Once you've found a Sunday league or a group of friends to start an indoor team, the excitement of playing again can cause you to forget how hard soccer is on your body. Contrary to popular belief, static stretching is the exact opposite of what your body needs before a hard workout.
Studies at Boston University and the School of Kinesiology at the University of Zagreb in Croatia further validate this fact. Static stretching creates small tears in the muscle fibers just like exercising does, but joints are stretched to their limit, making them more likely to become tighter when the stretch is released.
Stretching before a workout or game can result in a three percent decrease in performance. In order to loosen up joints, muscles and increase muscle temperature, dynamic stretching is the proper way to warm-up. Increasing the heart rate is also key to warming up before shocking the system by sprinting during the game.
Here are five dynamic stretches to loosen up crucial joints and muscles: opening/closing the gate, high jumps, high kicks across the body, lunges and running in place.
Opening/closing the gate targets the groin muscles as well as the hip flexor. When striking a ball, these two areas undergo high stress.
To perform this exercise, start by lifting one knee straight up and swinging it outward 90 degrees in one motion. Switch off using both legs, completing 15-20 swings on each leg.
Once you have opened the gate, closing the gate is the mirror stretch. Start by lifting your knee to the outside of your body and bring it back to its normal position. Repeat this stretch on both legs 15-20x.
This exercise is self-explanatory, but it targets three key muscles in the lower body: the glutes, hamstrings and quads. No matter how good your dad jokes are, pulling your hammy like your father is not fun.
Start by spreading your legs shoulder width and bend down so that your thighs are at a 90-degree angle. Jump up using your whole body and lift your knees towards your chest while in the air.
When landing, bend down into a squat to further engage the key muscles. The point of this routine isn't to become fatigued. If your legs start to feel tired after 10 jumps, don't push yourself to do more.
A strong follow through after striking a ball can dictate how the ball curves and placement of the shot — it can also force you off the pitch only minutes into the match if you're not prepared.
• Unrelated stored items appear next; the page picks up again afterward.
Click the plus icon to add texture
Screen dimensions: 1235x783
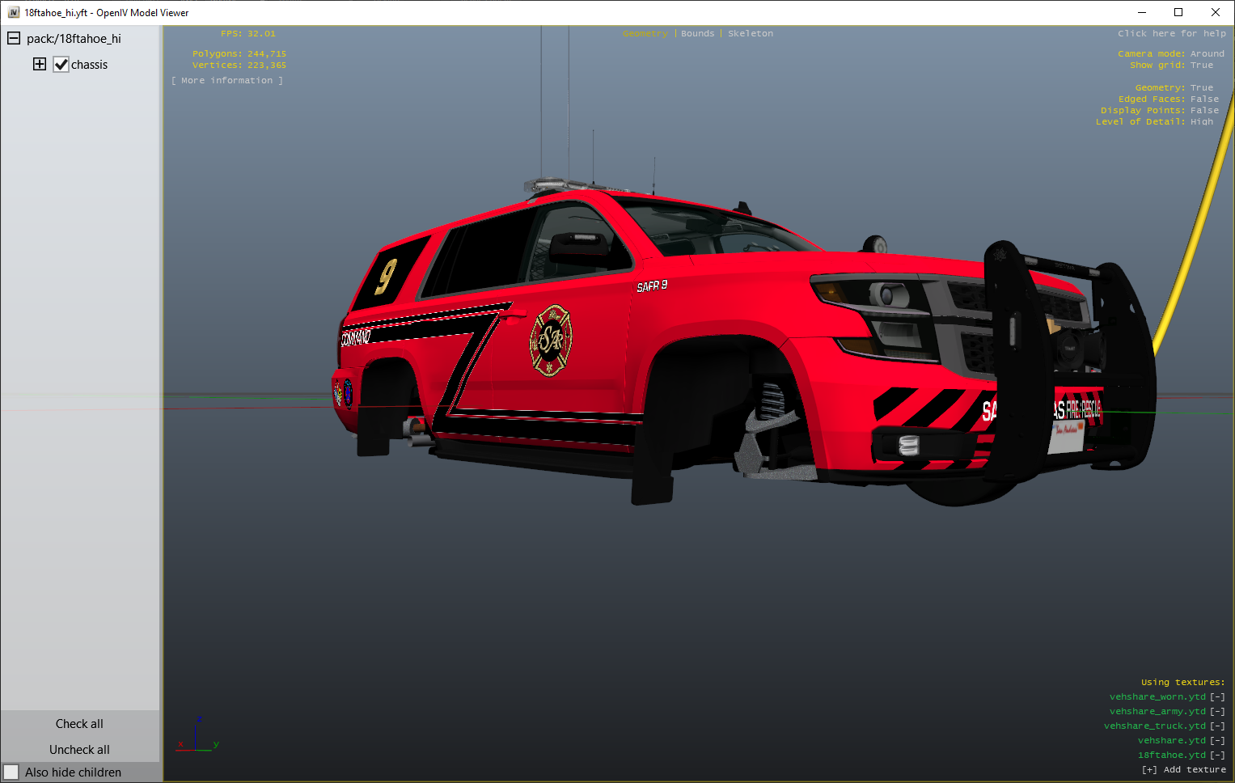[1148, 770]
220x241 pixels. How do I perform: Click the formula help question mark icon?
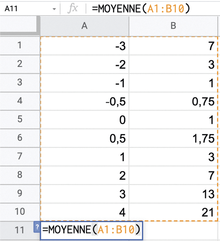(37, 227)
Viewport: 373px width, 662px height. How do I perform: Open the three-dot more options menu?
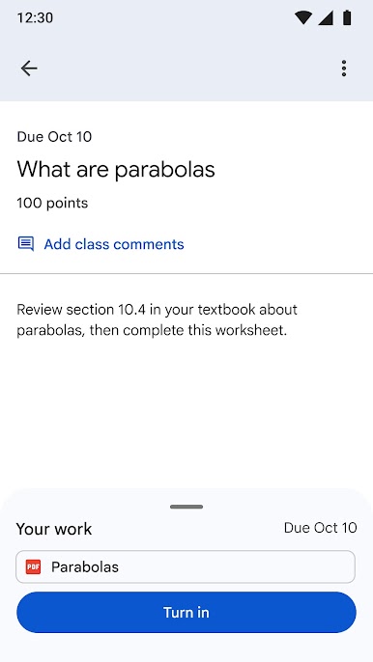[x=344, y=68]
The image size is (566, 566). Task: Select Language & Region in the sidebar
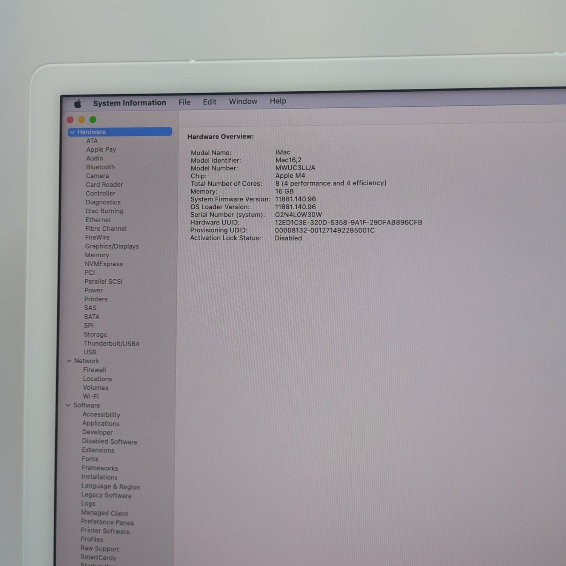111,486
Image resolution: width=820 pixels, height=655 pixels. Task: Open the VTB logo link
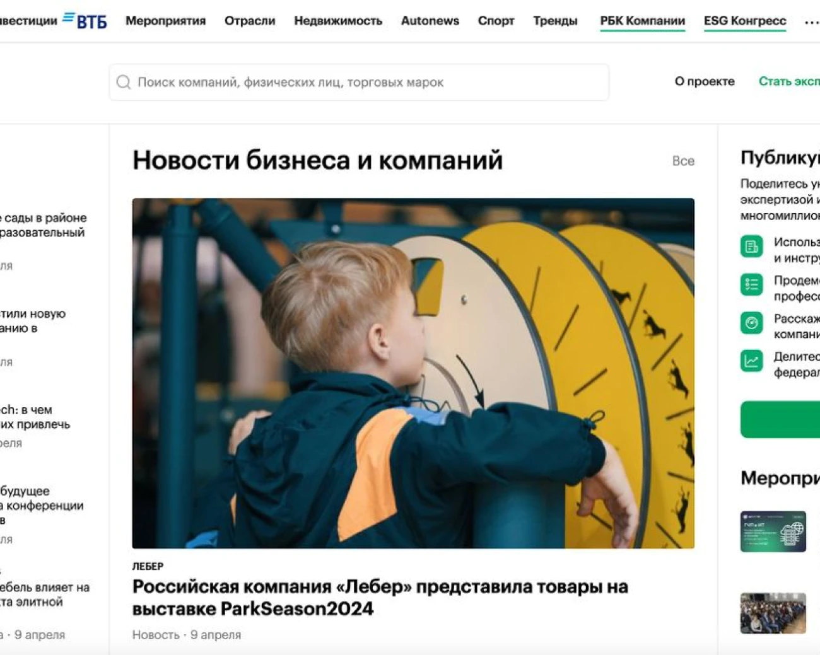point(85,20)
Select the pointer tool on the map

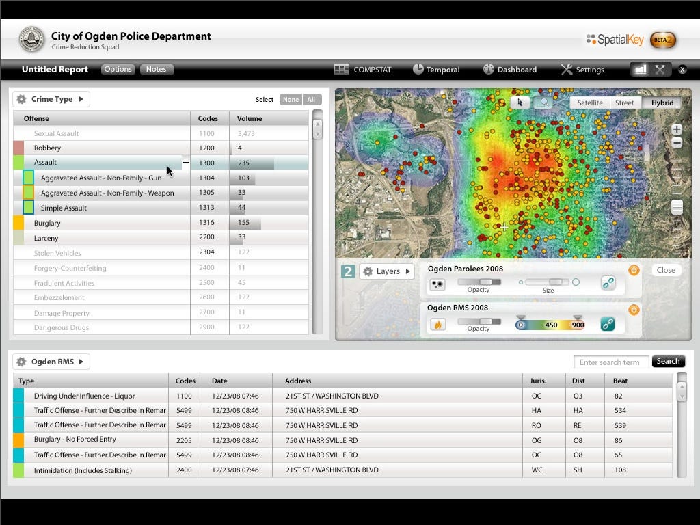point(520,103)
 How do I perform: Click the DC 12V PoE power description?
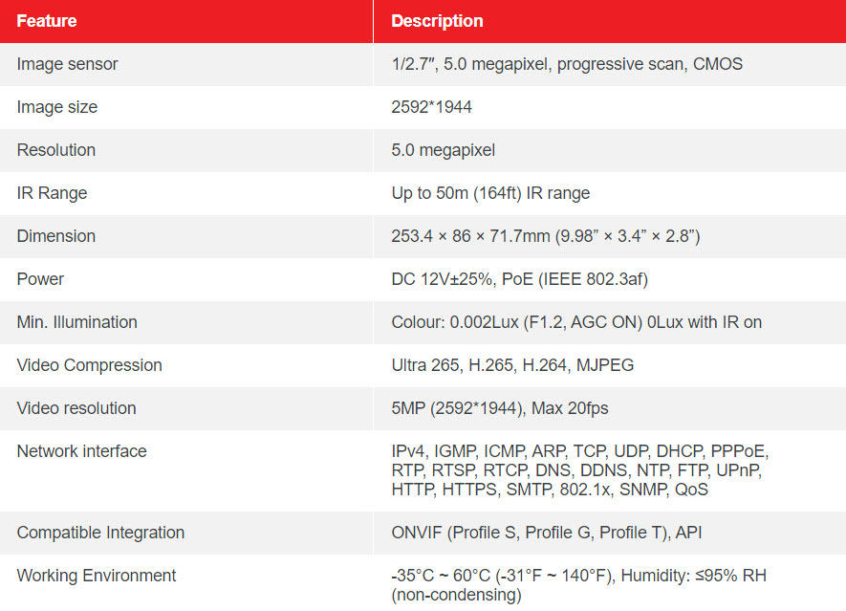click(x=520, y=279)
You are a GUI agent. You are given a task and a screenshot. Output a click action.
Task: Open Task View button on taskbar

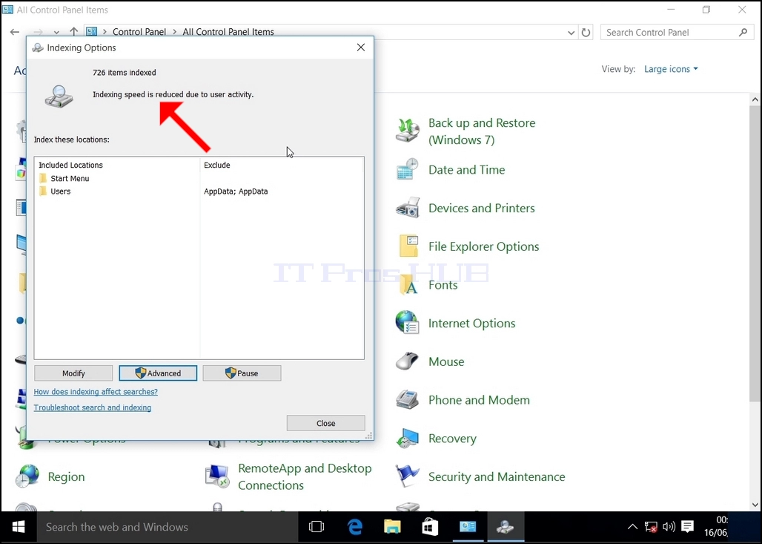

This stretch pinpoints the hamstrings as well as the groin muscles while mimicking a shot. Switch off between legs while moving forward, trying to kick your left hand with your right toes and vice-versa. Do two sets of this routine, 15 kicks on each side.
Lunges help your balance, strength and endurance all while quickly firing muscle fibers for a fast warm-up. This exercise will further warm up your quads, glutes, hips, groin, calves, hamstrings and help you engage your core and stabilize your lower back.
Similar to the high jumps, lunges can easily fatigue your body. While stepping forward to plant your front foot, make sure both feet are facing forward. When lunging down, your knee should not go over toes when at a 90-degree angle. If your knee is over your front foot, take larger steps. Your rear knee should never hit the ground while doing a proper lunge. Do 2 sets of 5 lunges on each leg, taking one minute to rest in between each set.
After the first four routines, running in place will not work any new muscles. It will help you increase your heart rate so your body is not completely shocked when you have to sprint during the opening minutes of a match.
Now get a few touches in before the whistle blows and you'll have the upper hand.